Foreign Minister Antonio Tajani cited nearly a dozen attacks since late November, ranging from vandalism to explosive devices that damaged Italian diplomatic targets in Argentina,
Bolivia, Germany, Greece, Portugal, Spain and Switzerland. No injuries were reported.
“It is obvious that there is international solidarity (among anarchists) and therefore an attack on Italy, on Italian institutions, is carried out across the world,” Tajani said, adding that security was tightened in all Italian embassies and consulates.
as well as the Ministry of Foreign Affairs.
Tajani said they believed the network included both Italians and anarchists from other countries acting in concert. He referred to graffiti scrawled in Catalan on the building housing the Italian consulate in Barcelona.
diplomatic missions
The most serious of the attacks was the firebombing of two cars at the residence of an Italian diplomat in Athens in early December – one car was set on fire, and Tajani said the failure of the second bomb targeting a car inside the garage of the residence and near a gas line avoided worse consequences.
The attacks as well as a series of demonstrations, including one scheduled for Tuesday in Madrid, are in solidarity with Alfredo Cospito, who has been on a hunger strike since October to protest against a strict prison regime reserved for terrorists and mafiosi.

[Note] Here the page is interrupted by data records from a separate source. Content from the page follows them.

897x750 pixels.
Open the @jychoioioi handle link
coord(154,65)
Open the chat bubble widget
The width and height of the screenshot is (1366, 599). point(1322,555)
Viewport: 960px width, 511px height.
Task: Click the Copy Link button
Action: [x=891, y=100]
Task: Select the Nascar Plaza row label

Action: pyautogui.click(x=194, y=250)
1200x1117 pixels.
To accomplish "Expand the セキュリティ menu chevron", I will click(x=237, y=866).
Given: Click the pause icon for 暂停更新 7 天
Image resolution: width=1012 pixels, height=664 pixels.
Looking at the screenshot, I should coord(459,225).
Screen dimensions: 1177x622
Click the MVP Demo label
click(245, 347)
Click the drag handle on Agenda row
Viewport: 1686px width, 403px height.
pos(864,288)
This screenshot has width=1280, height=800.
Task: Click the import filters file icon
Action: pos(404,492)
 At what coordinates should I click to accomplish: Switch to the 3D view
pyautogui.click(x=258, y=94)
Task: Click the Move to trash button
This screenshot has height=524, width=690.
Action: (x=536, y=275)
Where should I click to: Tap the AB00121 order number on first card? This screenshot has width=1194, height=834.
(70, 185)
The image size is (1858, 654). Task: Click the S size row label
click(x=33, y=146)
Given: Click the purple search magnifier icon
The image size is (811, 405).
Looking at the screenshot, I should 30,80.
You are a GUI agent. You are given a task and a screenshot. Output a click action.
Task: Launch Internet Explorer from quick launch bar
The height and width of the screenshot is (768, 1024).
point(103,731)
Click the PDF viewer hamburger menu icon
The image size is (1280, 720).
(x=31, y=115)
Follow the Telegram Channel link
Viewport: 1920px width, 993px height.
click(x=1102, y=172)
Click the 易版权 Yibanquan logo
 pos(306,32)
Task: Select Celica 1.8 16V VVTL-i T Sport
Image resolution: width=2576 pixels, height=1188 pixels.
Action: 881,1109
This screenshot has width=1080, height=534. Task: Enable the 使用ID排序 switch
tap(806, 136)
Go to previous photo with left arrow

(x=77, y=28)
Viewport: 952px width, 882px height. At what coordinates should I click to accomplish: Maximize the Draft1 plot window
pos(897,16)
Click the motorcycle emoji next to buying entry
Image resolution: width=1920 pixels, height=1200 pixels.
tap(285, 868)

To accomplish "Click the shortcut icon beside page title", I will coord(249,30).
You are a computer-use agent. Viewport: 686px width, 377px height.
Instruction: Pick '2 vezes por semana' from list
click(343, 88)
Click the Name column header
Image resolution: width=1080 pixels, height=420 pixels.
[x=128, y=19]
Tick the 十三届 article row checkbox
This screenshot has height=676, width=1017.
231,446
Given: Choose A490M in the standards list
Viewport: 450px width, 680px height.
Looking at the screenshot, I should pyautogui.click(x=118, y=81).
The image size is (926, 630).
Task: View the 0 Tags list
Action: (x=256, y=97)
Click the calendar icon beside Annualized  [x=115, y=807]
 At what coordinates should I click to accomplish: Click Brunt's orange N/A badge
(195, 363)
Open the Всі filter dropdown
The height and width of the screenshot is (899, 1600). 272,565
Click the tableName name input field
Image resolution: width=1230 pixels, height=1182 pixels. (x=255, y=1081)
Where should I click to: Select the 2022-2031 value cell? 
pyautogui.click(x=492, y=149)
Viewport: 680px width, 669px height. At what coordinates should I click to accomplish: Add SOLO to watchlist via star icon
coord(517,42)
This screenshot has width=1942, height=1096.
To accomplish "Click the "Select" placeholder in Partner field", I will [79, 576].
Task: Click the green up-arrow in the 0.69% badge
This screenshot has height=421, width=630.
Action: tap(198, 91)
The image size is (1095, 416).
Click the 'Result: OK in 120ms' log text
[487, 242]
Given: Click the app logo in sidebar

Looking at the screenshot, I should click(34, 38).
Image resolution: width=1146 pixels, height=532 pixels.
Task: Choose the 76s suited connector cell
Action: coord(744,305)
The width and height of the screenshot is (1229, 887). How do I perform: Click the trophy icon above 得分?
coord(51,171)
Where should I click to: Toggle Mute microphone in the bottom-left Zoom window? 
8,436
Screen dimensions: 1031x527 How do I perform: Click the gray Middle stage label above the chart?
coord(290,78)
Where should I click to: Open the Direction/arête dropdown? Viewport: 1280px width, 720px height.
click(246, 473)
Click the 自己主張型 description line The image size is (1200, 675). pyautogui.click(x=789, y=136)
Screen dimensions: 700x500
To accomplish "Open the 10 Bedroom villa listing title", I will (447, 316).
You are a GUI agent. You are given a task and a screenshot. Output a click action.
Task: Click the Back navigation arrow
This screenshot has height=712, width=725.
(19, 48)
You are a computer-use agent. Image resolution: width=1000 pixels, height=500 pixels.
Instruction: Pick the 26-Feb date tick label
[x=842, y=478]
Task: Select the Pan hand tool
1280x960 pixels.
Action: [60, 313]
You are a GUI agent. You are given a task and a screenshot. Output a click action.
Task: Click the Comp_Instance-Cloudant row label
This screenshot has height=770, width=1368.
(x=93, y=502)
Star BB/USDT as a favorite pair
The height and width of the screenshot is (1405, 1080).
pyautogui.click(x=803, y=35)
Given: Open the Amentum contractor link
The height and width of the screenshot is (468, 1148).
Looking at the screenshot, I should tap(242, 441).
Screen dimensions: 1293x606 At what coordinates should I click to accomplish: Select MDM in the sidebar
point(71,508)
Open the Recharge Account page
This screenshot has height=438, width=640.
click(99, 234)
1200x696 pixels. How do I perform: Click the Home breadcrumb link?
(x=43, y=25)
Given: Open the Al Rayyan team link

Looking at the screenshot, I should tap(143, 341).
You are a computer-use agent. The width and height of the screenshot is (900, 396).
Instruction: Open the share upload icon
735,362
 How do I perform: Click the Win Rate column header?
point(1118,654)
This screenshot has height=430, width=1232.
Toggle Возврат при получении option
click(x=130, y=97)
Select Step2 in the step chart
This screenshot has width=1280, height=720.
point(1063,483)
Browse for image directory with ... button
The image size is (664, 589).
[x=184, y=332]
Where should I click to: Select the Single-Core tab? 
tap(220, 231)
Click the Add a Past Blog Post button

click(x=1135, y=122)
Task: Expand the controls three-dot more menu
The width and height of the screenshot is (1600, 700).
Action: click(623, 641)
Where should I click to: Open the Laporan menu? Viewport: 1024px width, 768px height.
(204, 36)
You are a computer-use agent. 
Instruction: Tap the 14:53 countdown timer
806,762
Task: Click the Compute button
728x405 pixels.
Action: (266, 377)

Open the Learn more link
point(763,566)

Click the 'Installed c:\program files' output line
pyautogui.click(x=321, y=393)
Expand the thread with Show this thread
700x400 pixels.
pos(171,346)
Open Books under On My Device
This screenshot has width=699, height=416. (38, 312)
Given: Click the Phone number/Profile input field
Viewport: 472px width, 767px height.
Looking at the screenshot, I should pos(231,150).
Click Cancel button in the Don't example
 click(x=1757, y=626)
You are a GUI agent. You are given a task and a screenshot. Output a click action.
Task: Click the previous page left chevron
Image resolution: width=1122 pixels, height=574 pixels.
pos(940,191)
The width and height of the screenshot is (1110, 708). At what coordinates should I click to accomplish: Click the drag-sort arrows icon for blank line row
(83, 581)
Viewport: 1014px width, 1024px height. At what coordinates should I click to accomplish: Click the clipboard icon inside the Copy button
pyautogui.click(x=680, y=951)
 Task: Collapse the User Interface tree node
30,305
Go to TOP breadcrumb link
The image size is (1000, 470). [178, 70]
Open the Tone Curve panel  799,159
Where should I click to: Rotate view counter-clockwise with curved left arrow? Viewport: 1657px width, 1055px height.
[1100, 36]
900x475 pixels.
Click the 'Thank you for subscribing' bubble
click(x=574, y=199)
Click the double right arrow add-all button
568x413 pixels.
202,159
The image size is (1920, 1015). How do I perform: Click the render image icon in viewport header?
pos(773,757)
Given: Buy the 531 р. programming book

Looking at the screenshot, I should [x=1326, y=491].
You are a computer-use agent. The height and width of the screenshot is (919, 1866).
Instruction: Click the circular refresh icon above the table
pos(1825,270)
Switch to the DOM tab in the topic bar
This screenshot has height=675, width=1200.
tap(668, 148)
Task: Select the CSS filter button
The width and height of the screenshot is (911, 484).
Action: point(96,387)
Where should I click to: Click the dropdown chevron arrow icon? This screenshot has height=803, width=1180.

The 55-year-old activist is serving a 10-year sentence for shooting a state-controlled energy executive in the leg and 20 years for a series of dynamite attacks in Italy.
Last spring, a Turin appeals court toughened his conditions of detention to include solitary confinement except for one hour a day and a strict limitation on family visits.
The regime is imposed on inmates considered dangerous even from inside the prison.
Interior Minister Matteo Piantedosi said the fact of the attacks only reinforces the regime’s necessity in Cospito’s case.
Cospito’s attorneys are currently appealing the strict terms.
In the meantime, Cospito has been transferred from Sardinia to a prison south of Milan, which Justice Minister Carlo Nordio said was best equipped to deal with the health problems associated with the hunger strike.
In Italy, anarchists set fire to cars belonging to the telecommunications company TIM on Monday, scrawling slogans nearby denouncing Cospito’s treatment.
This weekend, a small group of his supporters clashed with police in Rome and two incendiary devices were thrown into the parking lot of a police station in the capital. No one was hurt.